Kebiasaan stalking media sosial sang mantan, pertanda masih terjebak dengan masa lalu. Sulit untuk menerima keadaan. Sulit untuk berdama dengan keadaan dan diri sendiri.Â
Tak jarang timbuk penyesalan atas berakhirnya kisah cinta yang kandas begitu saja. Padahal saat itu masih bisa diperbiki dan diperjuangkan kembali.Â
Keadaan terjebak di masa lalu membuat seseorang sulit untuk maju dan berkembang. Termasuk sulit untuk mendapatkan kebahagiaan dalam hidup. Sibuk dengan urusannya di masa lalu karena beranggapan ada yang belum usai. Padahal di luar sana banyak sekali hal-hal menyenangkan yang siap untuk dijemput. Sumber kebahagiaan tak melulu ada di masa lalu.  Selagi bisa menciptakan kebahagian baru, kenapa tidak dicoba dulu?
Banyak yang berujung kehilangan diri sendiri sampai merasa tidak baik-baik saja. Sulit untuk mengontrol diri sendiri, termasuk dalam menjalani aktivitas sehari-hari. Tidak fokus bekerja, menutup diri dari sekitar, sampai memberikan sikap-sikap yang tak biasa.Â
Perilaku itu timbal karena emosi negatif yang dipicu dari stalking mantan di media sosial. Membuat kecemasan semakin meningkat, tidak percaya diri, merasa hidup tidak adil, penuh penyesalan, dan berujung pada gejala depresi.

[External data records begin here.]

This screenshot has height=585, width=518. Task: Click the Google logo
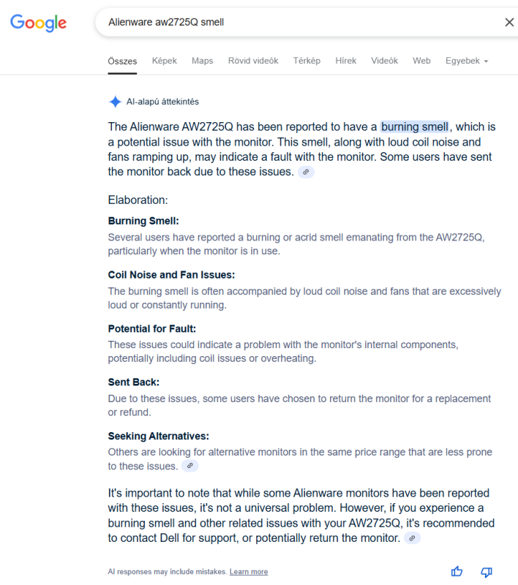[39, 23]
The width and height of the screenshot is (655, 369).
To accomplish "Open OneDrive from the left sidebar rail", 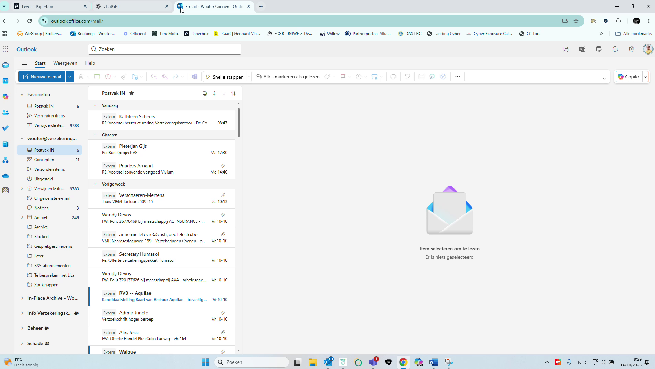I will click(5, 176).
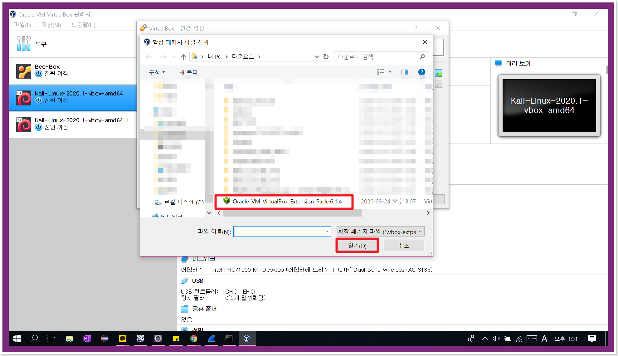618x356 pixels.
Task: Click the search magnifier in download search
Action: pos(422,57)
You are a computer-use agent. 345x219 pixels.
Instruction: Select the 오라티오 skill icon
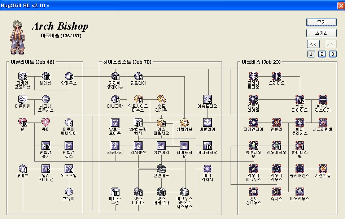(277, 76)
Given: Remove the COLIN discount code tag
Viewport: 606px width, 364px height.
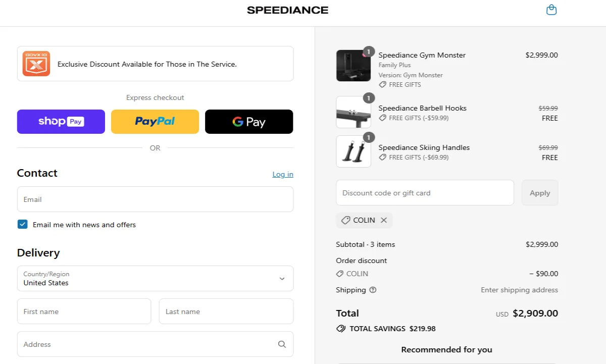Looking at the screenshot, I should (x=384, y=220).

Sebelum itu semua terjadi, lebih baik mulai dari sekarang untuk berhenti stalking mantan di media sosial. Berhenti untuk mencari tahu apapun tentangnya. Tutup rapat-rapat semua akses yang bisa mengingatkanmu tentangnya. Semua ini tidak berlebihan karena pada dasarnya demi kebaikan diri sendiri.
Memang semua ini tidak akan mudah. Namun dalam keadaan seperti ini, hanya diri sendiri yang paling bisa diandalkan. Hanya diri sendiri yang bisa membantu. Dan hanya diri sendiri yang bisa membuat bangkit kembali dari keterpurukan.